§ **Goal A**
Answer the following questions about the discussion of bundling Java with a Mac application, giving each answer on its own line marked as the question is:
(i) As of which operating system release would users need to download Java before a Java application will work?
(ii) Which JVM does the accepted answer offer as an example of one that could be bundled?
(iii) What does the extracted Home folder contain?

##### Document #####

Are you saying I could bundle a JRE from oracle, and use that one on a Mac Java app? –  Mike2012 Jul 9 '12 at 23:29
    
You could but I don't see why you should bundle a JVM with your app. You will have to keep it updated especially for security updates. I would never trust a bundled JVM. I am just saying that Apple did not abandon Java just decided not to build its own and use the one by Oracle. –  Matteo Jul 10 '12 at 5:33
    
Well Apple has also decided to stop bundling any version of Java with the operating system. As of lion users would need to download Java before a Java application will work. –  Mike2012 Jul 10 '12 at 16:31
    
Sure but would you trust an official version from Oracle or a JVM bundled with an application? How can I check if the bundled version is correct? If all the security patches were updated? –  Matteo Jul 10 '12 at 18:53

4 Answers 4

up vote 5 down vote accepted
+50

Even if I find it a bad idea (see below) you could just bundle a JVM like OpenJDK and then start your application with a small script calling your java executable.

Notice: I have no idea if redistributing a JVM is allowed (legal), you should check the agreement before downloading

  • The first problem you will have is that at the moment there is just Apple's version or Oracle Java 7u6 Mac OS X Port Developer Preview Release (which is just a preview). (e.g., http://jdk7.java.net/macportpreview/). This will change in the future when Apple will stop supplying its own version. So at the moment you are stuck with a preview running on Lion only. But I will show you an example.

  • Download the installer, mount the disk image, right click on the plugin, choose "Show package content" extract the Home folder, it contains the JRE

  • You can then check with

    $ ./Home/bin/java
    java version "1.7.0_06-ea"
    Java(TM) SE Runtime Environment (build 1.7.0_06-ea-b18)

##### Working data #####

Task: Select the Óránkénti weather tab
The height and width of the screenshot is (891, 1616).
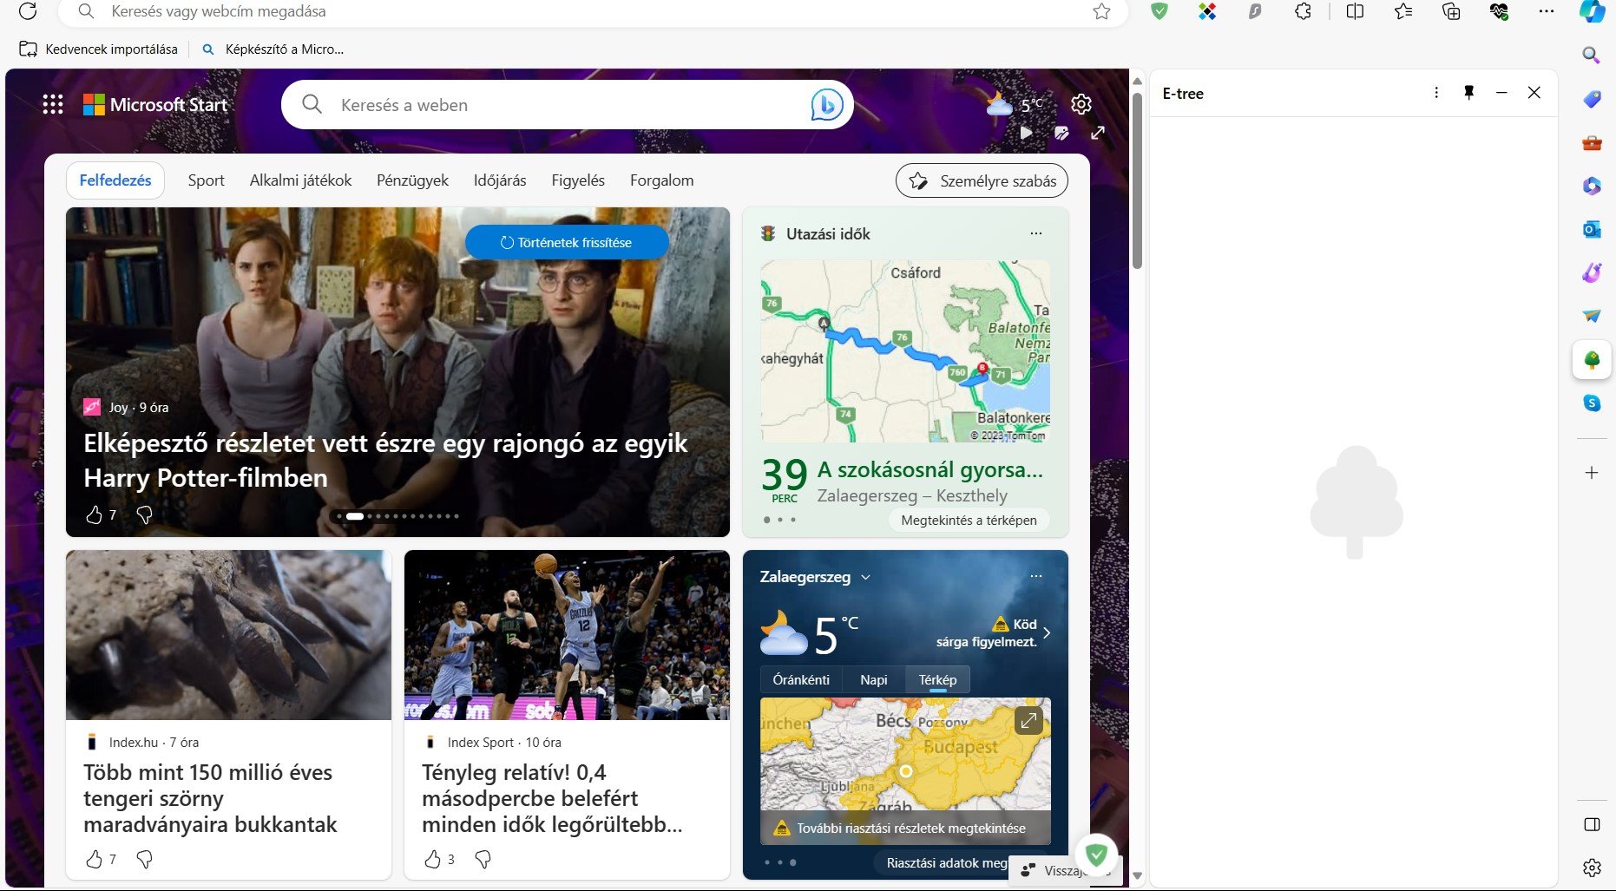Action: (800, 680)
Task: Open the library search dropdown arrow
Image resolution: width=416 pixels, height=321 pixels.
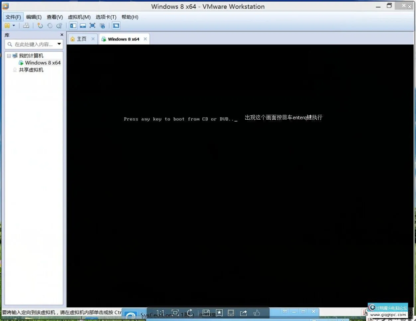Action: [59, 44]
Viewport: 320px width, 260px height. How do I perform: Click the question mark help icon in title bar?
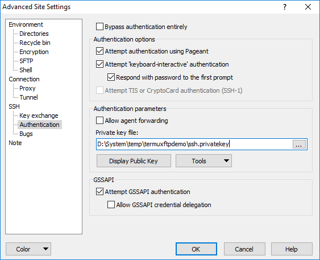(285, 7)
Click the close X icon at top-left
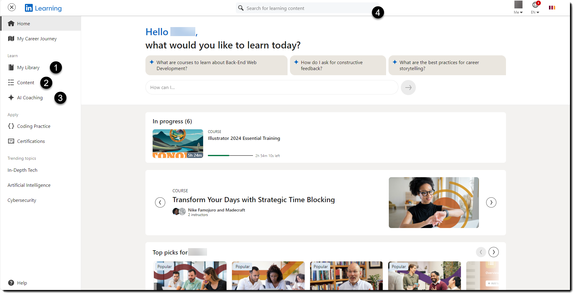This screenshot has width=579, height=299. (x=12, y=7)
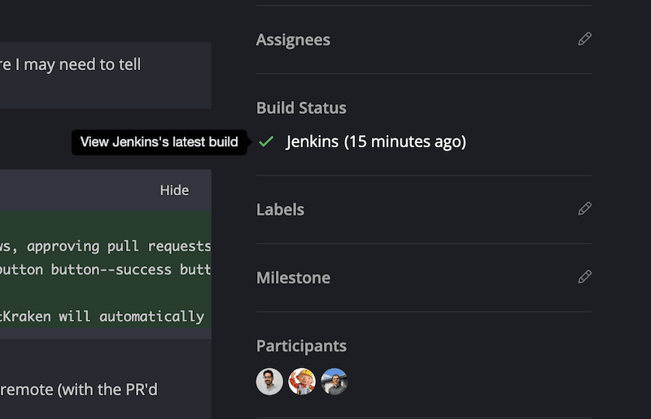Click the green build success checkmark

[x=265, y=142]
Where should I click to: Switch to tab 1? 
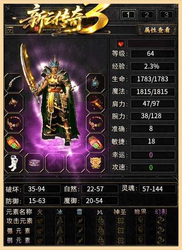tap(128, 15)
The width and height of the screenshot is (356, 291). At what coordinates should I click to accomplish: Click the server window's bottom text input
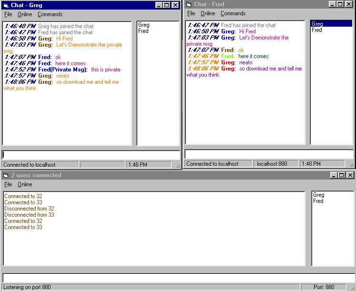[178, 278]
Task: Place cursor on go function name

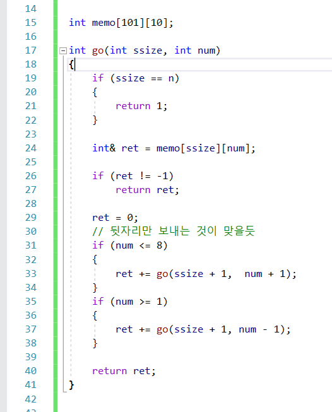Action: (x=98, y=50)
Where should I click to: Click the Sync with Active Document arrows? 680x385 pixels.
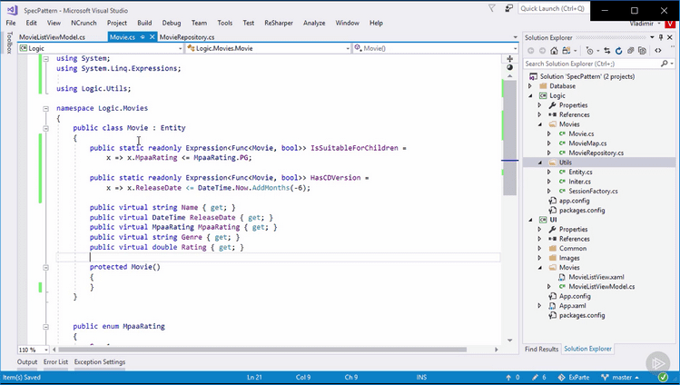(606, 51)
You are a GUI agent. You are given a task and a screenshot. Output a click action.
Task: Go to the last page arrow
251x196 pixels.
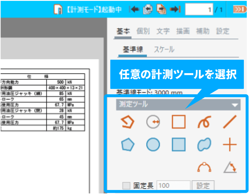coord(175,9)
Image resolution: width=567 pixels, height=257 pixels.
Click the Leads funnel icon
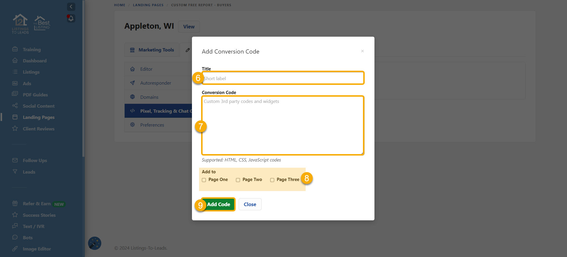click(15, 172)
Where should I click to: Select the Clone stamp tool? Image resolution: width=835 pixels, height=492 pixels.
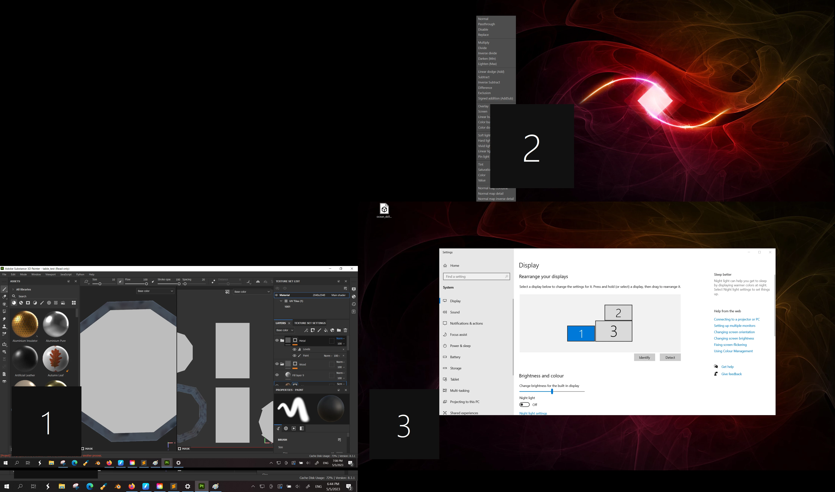[x=4, y=326]
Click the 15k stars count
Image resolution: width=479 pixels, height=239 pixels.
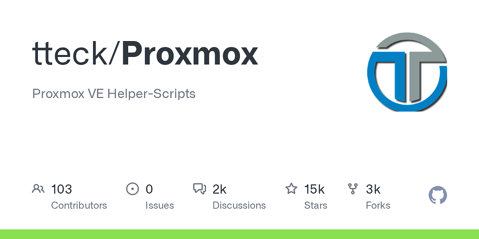[314, 189]
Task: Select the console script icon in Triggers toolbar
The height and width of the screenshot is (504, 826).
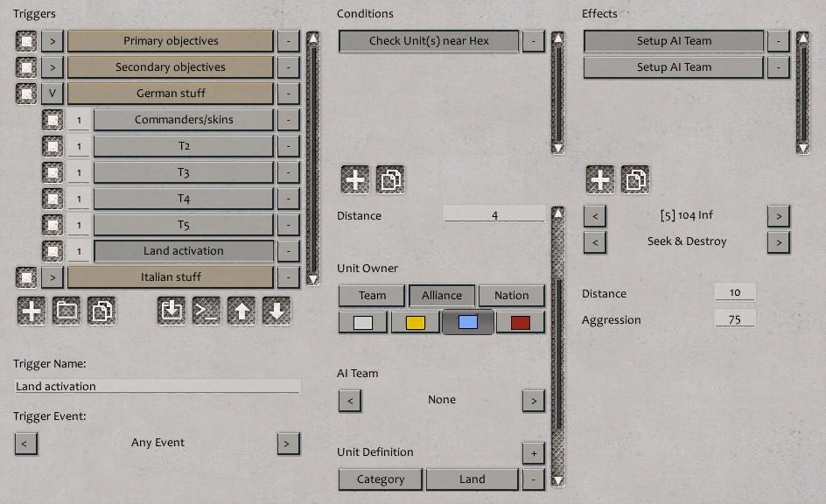Action: 206,311
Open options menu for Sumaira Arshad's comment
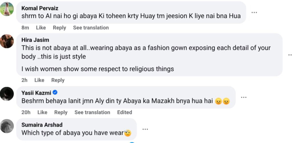The image size is (292, 143). click(x=145, y=129)
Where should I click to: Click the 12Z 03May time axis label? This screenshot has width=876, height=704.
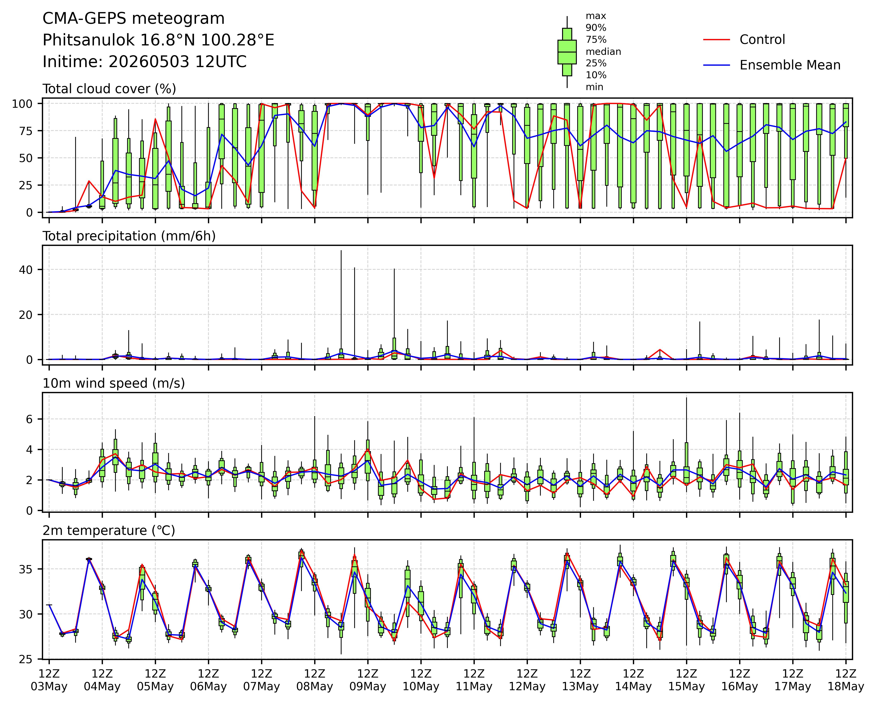(49, 680)
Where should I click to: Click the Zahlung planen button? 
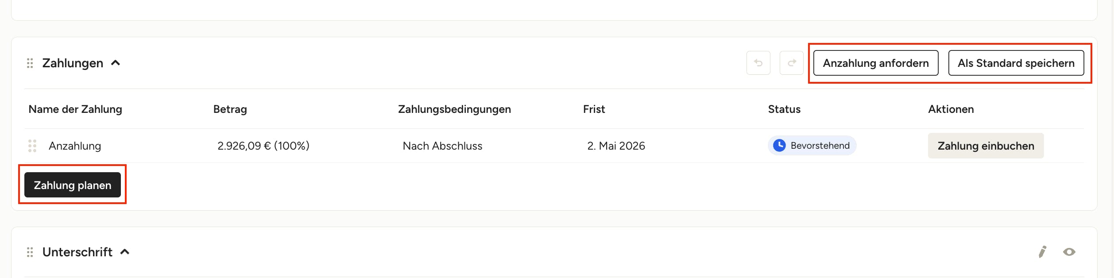pyautogui.click(x=73, y=185)
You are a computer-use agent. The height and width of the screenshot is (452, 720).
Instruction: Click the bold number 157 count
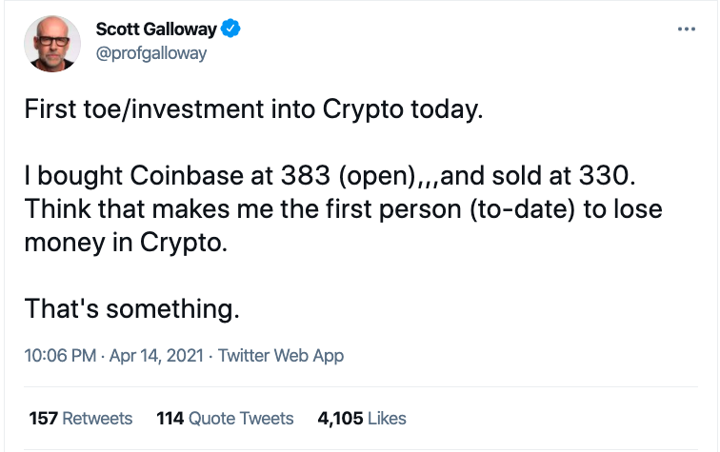click(x=44, y=418)
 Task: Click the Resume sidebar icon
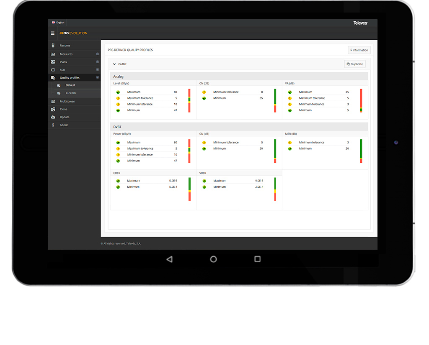pos(53,46)
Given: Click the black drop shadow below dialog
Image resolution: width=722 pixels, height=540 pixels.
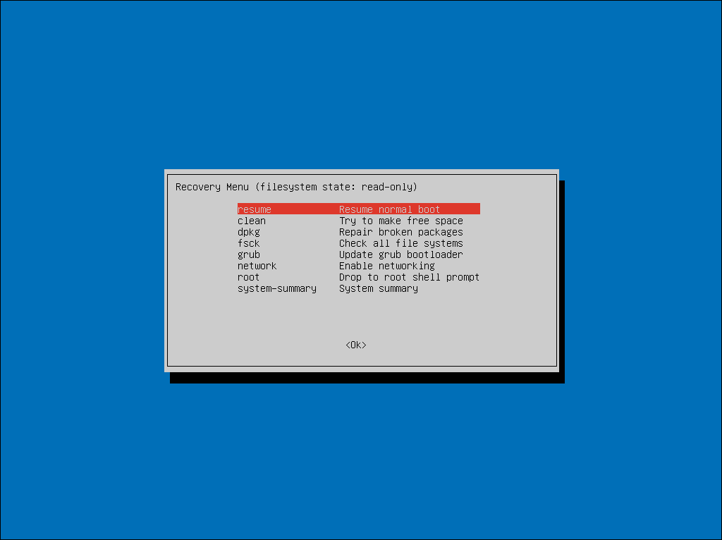Looking at the screenshot, I should (x=367, y=378).

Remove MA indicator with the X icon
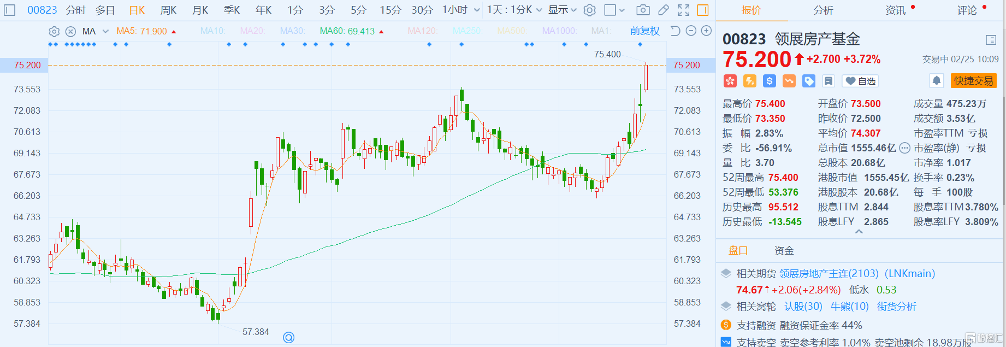(70, 32)
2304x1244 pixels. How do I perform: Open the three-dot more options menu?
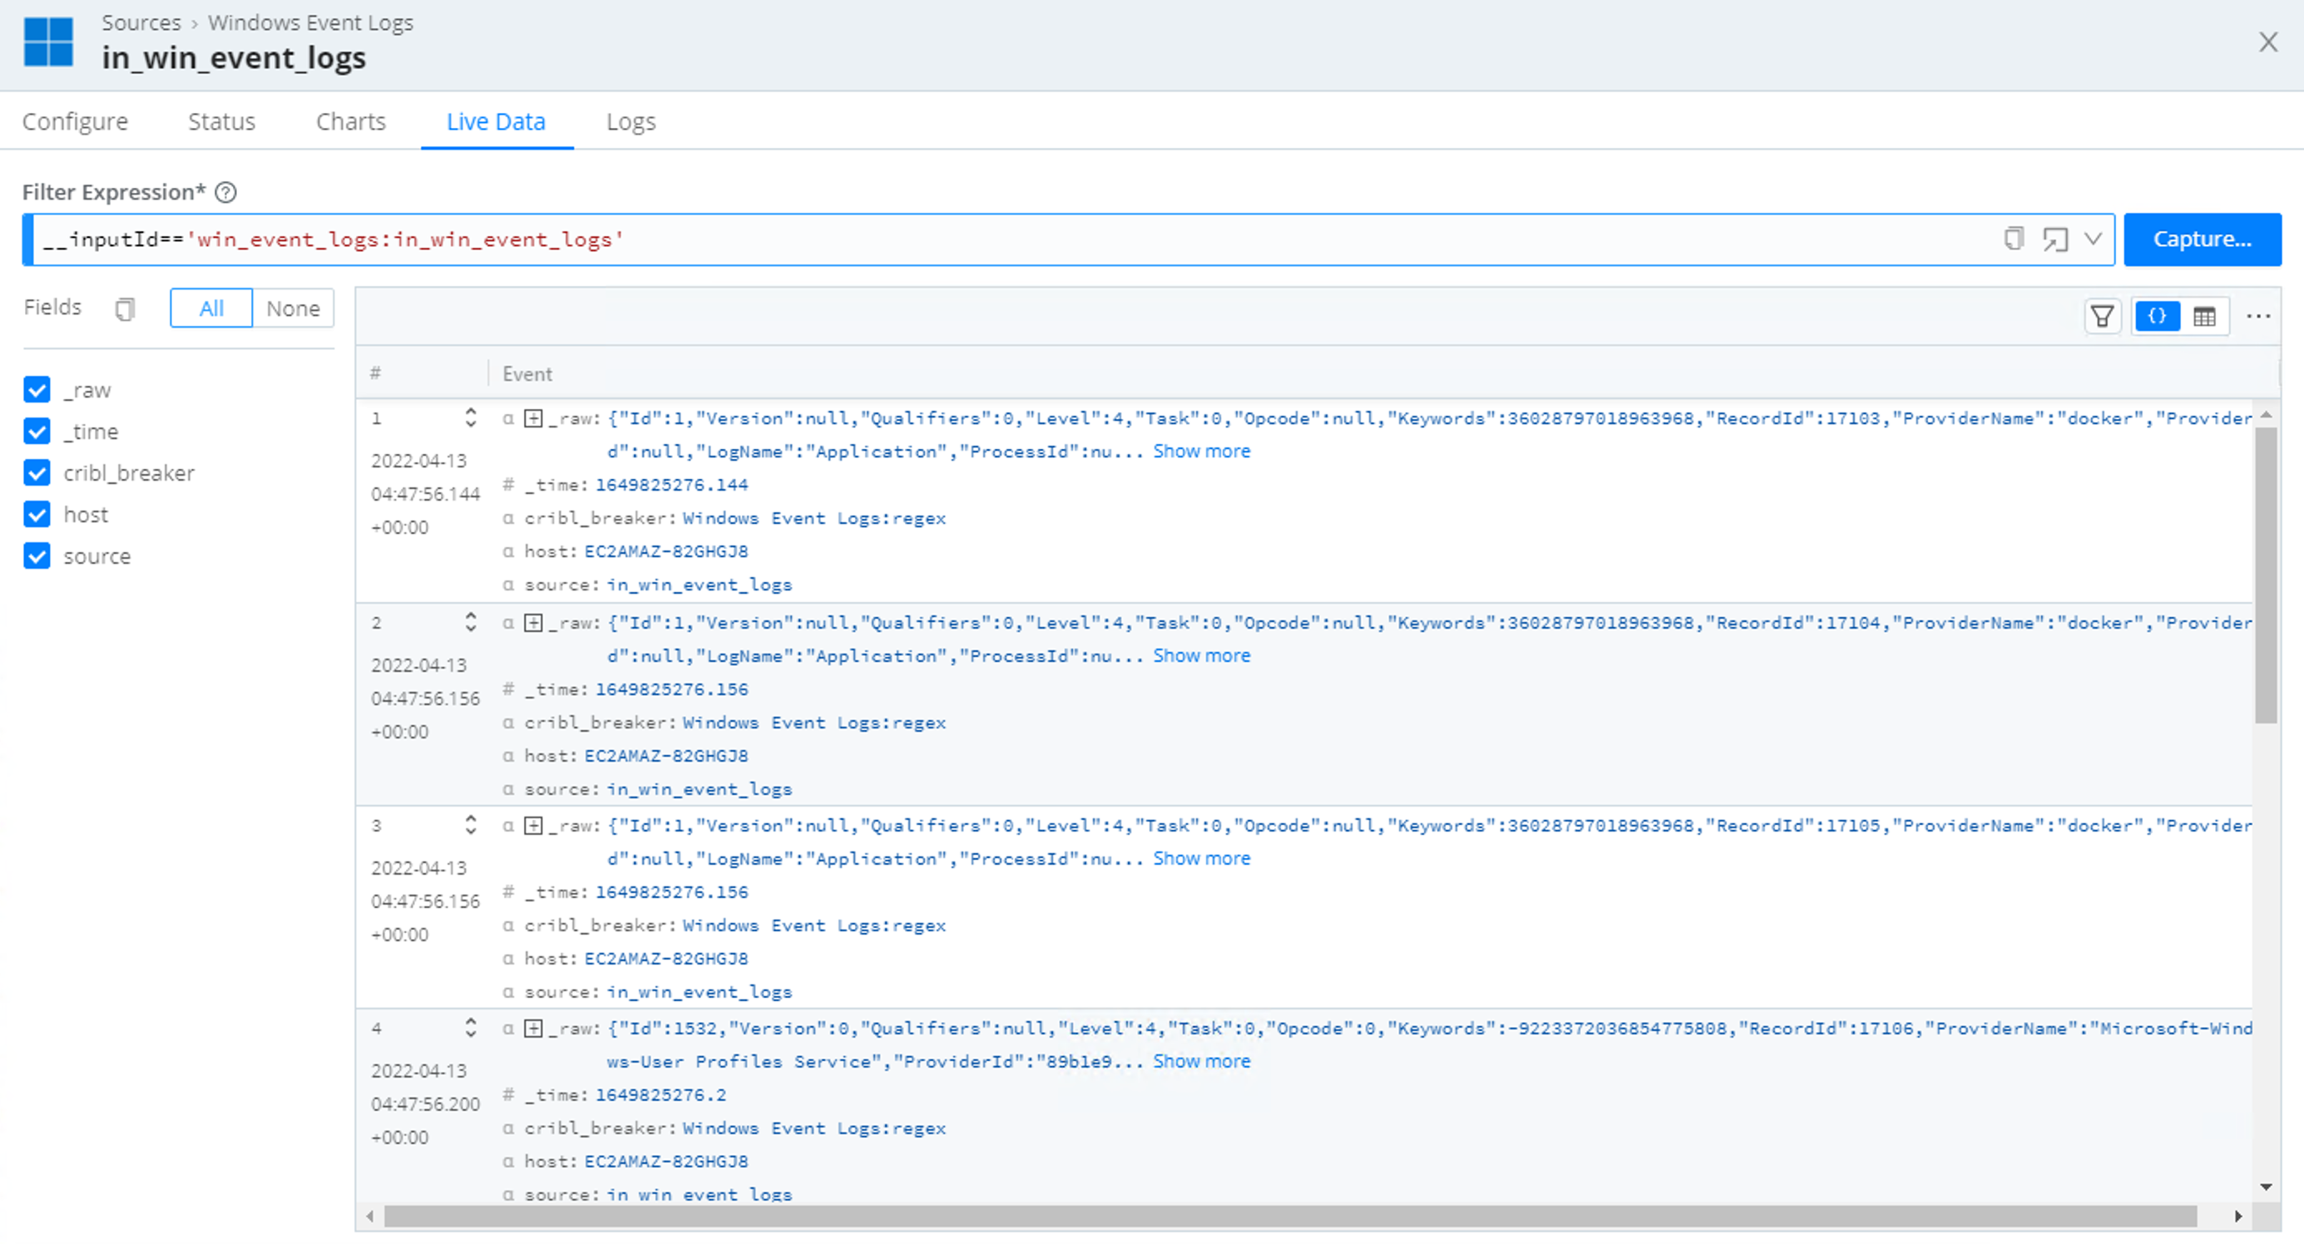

#####

§ **Goal B**
Put the entries, starting at the line that contains "Where should I click to: Click the 12Z" and ending at the last line of the entries, into a Markdown table with the columns No. and Line. Give each line its own numbered row, skip blank lines, and leave out the pictures.

§ **Response A**
(i) Lion
(ii) OpenJDK
(iii) The JRE

§ **Response B**
| No. | Line |
|---|---|
| 1 | Where should I click to: Click the 12Z 03May time axis label? This screenshot has width=876, height=704. |
| 2 | (49, 680) |
| 3 | Where should I click to: Click the Zahlung planen button?  |
| 4 | pyautogui.click(x=73, y=185) |
| 5 | You are a computer-use agent. The height and width of the screenshot is (452, 720). |
| 6 | Instruction: Click the bold number 157 count |
| 7 | click(x=44, y=418) |
| 8 |  Task: Click the Resume sidebar icon |
| 9 | pos(53,46) |
| 10 | Given: Click the black drop shadow below dialog |
| 11 | Image resolution: width=722 pixels, height=540 pixels. |
| 12 | Looking at the screenshot, I should (x=367, y=378). |
| 13 | Remove MA indicator with the X icon |
| 14 | (70, 32) |
| 15 | 2304x1244 pixels. How do I perform: Open the three-dot more options menu? |